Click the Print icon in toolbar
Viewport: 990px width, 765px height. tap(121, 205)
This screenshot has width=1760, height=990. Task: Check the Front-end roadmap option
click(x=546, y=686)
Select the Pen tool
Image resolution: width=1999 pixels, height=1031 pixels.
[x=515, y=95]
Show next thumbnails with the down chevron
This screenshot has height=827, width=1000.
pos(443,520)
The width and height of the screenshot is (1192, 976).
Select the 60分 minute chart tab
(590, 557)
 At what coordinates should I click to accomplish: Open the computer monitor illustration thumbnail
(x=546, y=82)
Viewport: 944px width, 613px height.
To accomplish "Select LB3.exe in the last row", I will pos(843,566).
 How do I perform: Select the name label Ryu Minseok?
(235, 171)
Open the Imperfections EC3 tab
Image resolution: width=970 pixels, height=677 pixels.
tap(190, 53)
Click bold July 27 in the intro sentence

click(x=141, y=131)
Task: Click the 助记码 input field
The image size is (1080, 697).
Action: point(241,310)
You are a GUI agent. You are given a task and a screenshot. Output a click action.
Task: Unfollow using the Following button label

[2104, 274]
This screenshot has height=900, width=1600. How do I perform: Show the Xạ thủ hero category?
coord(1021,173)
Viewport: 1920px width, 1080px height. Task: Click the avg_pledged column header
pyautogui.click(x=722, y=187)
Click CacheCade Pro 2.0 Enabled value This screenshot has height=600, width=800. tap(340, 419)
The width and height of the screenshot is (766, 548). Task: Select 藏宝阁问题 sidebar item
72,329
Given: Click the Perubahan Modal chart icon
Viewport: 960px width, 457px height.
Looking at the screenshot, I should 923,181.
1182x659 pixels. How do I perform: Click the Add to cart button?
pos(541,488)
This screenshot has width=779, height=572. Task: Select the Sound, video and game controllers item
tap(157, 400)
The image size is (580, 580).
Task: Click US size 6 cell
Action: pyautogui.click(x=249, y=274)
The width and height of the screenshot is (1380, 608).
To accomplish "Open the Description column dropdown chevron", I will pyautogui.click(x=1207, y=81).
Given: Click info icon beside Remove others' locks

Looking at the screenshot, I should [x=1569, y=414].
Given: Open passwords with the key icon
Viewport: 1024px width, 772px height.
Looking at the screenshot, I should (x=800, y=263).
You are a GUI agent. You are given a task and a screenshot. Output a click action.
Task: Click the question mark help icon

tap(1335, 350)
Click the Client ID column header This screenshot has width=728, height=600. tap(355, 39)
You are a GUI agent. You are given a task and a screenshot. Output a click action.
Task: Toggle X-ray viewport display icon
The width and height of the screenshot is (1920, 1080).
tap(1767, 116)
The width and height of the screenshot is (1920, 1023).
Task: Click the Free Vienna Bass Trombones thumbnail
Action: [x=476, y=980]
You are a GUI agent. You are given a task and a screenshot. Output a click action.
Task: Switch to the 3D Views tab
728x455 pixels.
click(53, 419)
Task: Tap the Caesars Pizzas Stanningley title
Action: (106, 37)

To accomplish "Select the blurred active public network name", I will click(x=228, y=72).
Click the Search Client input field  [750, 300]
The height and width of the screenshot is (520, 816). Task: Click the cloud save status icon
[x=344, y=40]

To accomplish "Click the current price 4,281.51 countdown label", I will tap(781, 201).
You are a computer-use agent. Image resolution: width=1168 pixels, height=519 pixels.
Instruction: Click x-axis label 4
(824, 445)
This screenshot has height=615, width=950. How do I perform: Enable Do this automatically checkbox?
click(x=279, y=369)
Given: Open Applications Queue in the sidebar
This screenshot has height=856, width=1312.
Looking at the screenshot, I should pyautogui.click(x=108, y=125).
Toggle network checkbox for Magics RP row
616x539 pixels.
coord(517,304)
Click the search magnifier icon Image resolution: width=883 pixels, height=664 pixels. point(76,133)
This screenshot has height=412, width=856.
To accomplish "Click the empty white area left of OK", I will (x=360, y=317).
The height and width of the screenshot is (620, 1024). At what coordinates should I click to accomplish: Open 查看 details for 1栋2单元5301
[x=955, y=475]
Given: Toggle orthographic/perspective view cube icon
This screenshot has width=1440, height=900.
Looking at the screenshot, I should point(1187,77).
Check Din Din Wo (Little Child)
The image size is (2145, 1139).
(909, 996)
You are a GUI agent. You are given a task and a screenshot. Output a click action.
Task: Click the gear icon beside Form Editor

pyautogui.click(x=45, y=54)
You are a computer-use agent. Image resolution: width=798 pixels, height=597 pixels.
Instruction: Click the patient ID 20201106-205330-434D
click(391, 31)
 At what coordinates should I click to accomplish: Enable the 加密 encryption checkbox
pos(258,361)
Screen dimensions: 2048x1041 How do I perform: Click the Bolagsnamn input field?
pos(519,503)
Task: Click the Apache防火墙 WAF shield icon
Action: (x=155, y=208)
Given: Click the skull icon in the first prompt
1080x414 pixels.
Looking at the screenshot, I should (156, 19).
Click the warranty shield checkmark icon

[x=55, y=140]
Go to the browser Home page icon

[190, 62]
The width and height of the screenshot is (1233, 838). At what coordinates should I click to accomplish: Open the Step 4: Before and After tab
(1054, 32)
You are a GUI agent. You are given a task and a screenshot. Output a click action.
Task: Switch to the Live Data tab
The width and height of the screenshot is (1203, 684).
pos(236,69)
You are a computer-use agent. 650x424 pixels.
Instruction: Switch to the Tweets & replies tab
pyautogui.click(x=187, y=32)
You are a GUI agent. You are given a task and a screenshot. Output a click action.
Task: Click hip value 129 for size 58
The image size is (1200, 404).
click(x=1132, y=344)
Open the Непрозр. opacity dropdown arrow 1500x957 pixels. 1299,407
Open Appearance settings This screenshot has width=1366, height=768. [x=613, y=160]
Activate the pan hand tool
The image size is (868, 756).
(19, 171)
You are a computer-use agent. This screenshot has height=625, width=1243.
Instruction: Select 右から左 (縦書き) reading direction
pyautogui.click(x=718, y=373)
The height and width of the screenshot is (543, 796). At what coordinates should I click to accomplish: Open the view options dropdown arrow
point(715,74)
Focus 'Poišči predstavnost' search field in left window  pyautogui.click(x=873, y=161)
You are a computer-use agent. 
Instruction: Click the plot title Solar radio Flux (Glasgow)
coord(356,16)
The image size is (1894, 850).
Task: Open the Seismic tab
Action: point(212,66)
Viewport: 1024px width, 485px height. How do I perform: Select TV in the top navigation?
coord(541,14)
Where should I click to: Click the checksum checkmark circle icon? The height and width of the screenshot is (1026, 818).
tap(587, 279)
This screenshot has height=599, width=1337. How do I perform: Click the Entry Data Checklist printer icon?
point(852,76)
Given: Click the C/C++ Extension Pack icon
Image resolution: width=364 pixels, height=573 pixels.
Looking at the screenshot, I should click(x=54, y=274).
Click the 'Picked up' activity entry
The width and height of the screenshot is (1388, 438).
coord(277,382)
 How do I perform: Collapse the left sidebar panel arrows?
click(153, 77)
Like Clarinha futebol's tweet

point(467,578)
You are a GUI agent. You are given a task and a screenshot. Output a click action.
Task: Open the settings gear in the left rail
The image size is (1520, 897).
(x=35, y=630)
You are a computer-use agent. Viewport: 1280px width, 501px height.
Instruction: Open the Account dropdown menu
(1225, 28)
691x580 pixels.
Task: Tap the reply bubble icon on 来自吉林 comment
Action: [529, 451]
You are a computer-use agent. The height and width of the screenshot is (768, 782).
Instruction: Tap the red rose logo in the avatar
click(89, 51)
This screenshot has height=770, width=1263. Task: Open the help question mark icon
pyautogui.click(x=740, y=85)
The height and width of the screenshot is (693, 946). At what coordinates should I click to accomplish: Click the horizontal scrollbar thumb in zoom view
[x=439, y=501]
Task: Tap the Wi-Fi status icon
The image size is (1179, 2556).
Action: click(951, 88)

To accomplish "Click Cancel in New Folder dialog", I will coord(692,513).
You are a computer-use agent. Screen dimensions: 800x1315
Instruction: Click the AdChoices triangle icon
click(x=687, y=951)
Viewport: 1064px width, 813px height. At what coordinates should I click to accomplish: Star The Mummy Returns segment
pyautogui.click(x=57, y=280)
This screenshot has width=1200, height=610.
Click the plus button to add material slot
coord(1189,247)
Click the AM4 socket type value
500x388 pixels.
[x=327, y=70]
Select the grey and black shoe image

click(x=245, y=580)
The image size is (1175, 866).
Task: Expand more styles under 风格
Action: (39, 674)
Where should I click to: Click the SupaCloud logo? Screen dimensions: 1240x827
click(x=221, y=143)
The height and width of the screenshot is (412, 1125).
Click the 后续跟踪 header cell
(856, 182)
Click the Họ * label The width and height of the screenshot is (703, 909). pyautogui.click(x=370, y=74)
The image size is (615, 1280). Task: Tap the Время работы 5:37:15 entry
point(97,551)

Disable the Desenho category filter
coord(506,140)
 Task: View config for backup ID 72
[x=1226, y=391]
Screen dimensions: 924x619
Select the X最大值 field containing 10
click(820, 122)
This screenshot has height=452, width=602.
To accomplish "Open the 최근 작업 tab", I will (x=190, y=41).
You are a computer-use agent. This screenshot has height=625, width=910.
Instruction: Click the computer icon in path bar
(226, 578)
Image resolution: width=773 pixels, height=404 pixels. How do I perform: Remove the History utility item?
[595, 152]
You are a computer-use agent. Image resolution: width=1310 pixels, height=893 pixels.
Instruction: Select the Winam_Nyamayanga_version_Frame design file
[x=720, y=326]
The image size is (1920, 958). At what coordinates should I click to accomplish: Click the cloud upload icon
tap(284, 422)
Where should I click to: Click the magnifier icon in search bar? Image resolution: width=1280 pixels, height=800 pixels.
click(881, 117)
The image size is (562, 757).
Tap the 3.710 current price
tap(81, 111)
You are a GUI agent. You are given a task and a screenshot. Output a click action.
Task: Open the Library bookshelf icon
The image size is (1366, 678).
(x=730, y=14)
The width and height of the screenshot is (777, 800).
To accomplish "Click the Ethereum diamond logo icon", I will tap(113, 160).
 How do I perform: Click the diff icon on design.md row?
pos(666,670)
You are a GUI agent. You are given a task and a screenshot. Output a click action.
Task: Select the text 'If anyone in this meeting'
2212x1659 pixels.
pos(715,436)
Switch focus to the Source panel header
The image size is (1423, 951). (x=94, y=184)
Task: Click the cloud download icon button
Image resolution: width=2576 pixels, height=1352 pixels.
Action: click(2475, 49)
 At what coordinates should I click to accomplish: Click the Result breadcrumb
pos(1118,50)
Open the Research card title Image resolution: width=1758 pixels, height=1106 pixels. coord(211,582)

→ Problem requirements: Which lines in the listing hold the word "will"? Copy them out.

→ Result of this task:
To accomplish "Select LB3.exe in the last row", I will pos(843,566).
To accomplish "Open the Description column dropdown chevron", I will pyautogui.click(x=1207, y=81).
To accomplish "Select the blurred active public network name", I will click(x=228, y=72).
To accomplish "Click the current price 4,281.51 countdown label", I will tap(781, 201).
To accomplish "Click the empty white area left of OK", I will (x=360, y=317).
To accomplish "Click Cancel in New Folder dialog", I will coord(692,513).
To accomplish "Open the 최근 작업 tab", I will (x=190, y=41).
To accomplish "Click the Ethereum diamond logo icon", I will tap(113, 160).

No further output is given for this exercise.